With $\lambda$ is a random number in range $[0,1]$. There are some variants of SMOTE:
- [Borderline SMOTE](https://imbalanced-learn.org/stable/references/generated/imblearn.over_sampling.BorderlineSMOTE.html#imblearn.over_sampling.BorderlineSMOTE): In some cases, the instance of minority is so close to the majority which can lead to misclassified. These instances are called borderline points that a point has more than a half of its neighbors in majority class. To improve the prediction, we need to fullfill the *border* so the algorithm synthesize the border line points instead of others
- [SVM SMOTE](https://imbalanced-learn.org/stable/references/generated/imblearn.over_sampling.SVMSMOTE.html#imblearn.over_sampling.SVMSMOTE): Similar to borderline, svm create new points based on support vectors, but the new point can lie both outside and inside the distance between support vector to its neighbors. If fewer than a half of $k$ nearest neighbors of a point are majority class, the new points will be created outside to expand the minority class area.
- [Kmeans SMOTE](https://imbalanced-learn.org/stable/references/generated/imblearn.over_sampling.KMeansSMOTE.html#imblearn.over_sampling.KMeansSMOTE): Using kmean to cluster data set before oversampling, any cluster with at least 50% of minority instance will be choosen for generating new samples.

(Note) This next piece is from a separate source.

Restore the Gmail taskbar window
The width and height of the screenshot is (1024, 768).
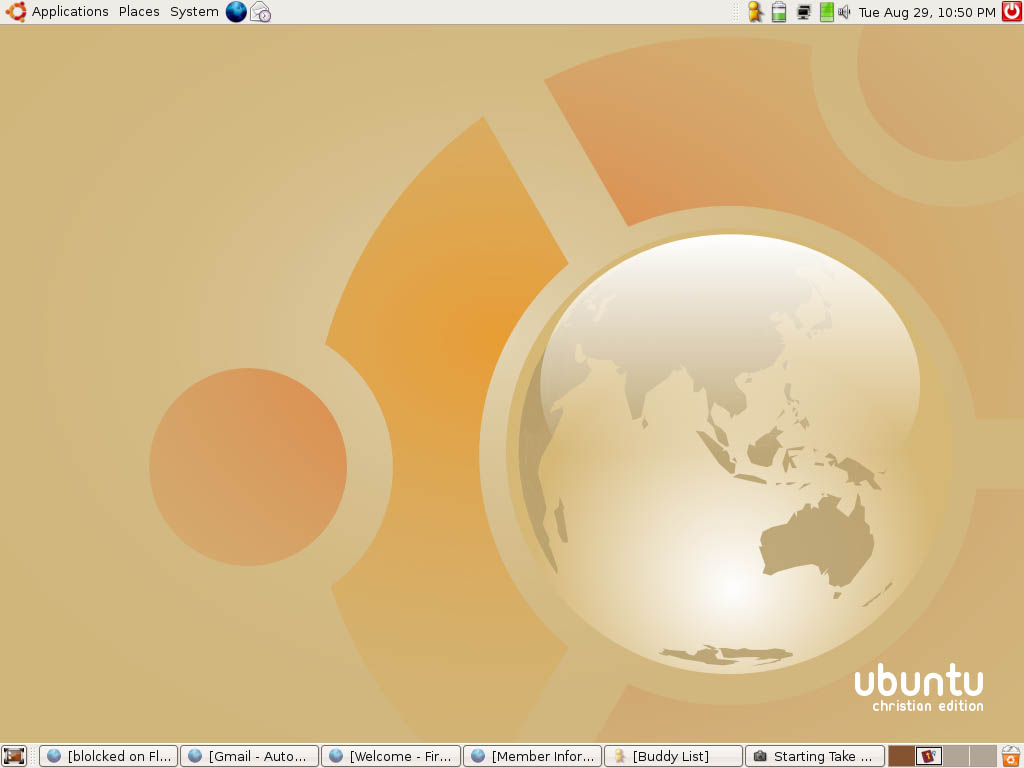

## 1.3. Adaptive Synthetic
Adaptive Synthetic Sampling Approach (ADASYN) works similarity to the regular SMOTE. However, the number of samples generated for each $x_i$ is proportional to the number of samples which are not from the same class with $x_i$ in a given neighborhood. The algorithms generated more new samples where the density of minority is low and fewer or none where the density is high. This will improve the learning process for minority class

Called $n_s$ is number of samples in minority class and $n_l$ is number of samples in majority class. 
- Compute the total numbers of samples will be generated $G = (n_l - n_s) * \beta$ with $\beta$ in range (0,1], if $\beta=1$, the ratio between nl/ns=1
- Find k nearest neighbors of $x_i$ - put into set $S_i$
- Find $\delta_i$ as the number of samples in k-nearest neighbors which belong to the majority class. Calculate ratio $r_i = \frac{\delta_i}{k}$
- Normalize $r_i$ according to $$r_i = \frac{r_i}{\sum_{i=1}^{n_s} r_i}$$
- Calculate the number of samples need to generated for each $x_i$: $g_i = r_i\times G$
- From $S_i$, randomly pick $g_i$ samples and generate new samples following the formula:
$$x_n = x_i + \lambda\times (x_i - x_j)$$


# 2. Under-sampling 

Opposite to over-sampling, under-sampling is the process of reducing samples in majority class. It's simple and suitable for large dataset, but the risk is the most informative samples may be dropped and lead to bad model prediction.

## 2.1. Random 

## 2.2. Near miss
[Near Miss](https://imbalanced-learn.org/stable/under_sampling.html#mathematical-formulation) choses the samples to keep using the minimum average distance to $N$ minority samples:
- NearMiss-1: keeping the samples which have minimum distance to $N$ closest samples
- NearMiss-2: keeping the samples which have minimum distance to $N$ farthest samples
- NearMiss-3: keeping the samples for each closest record in the minority class.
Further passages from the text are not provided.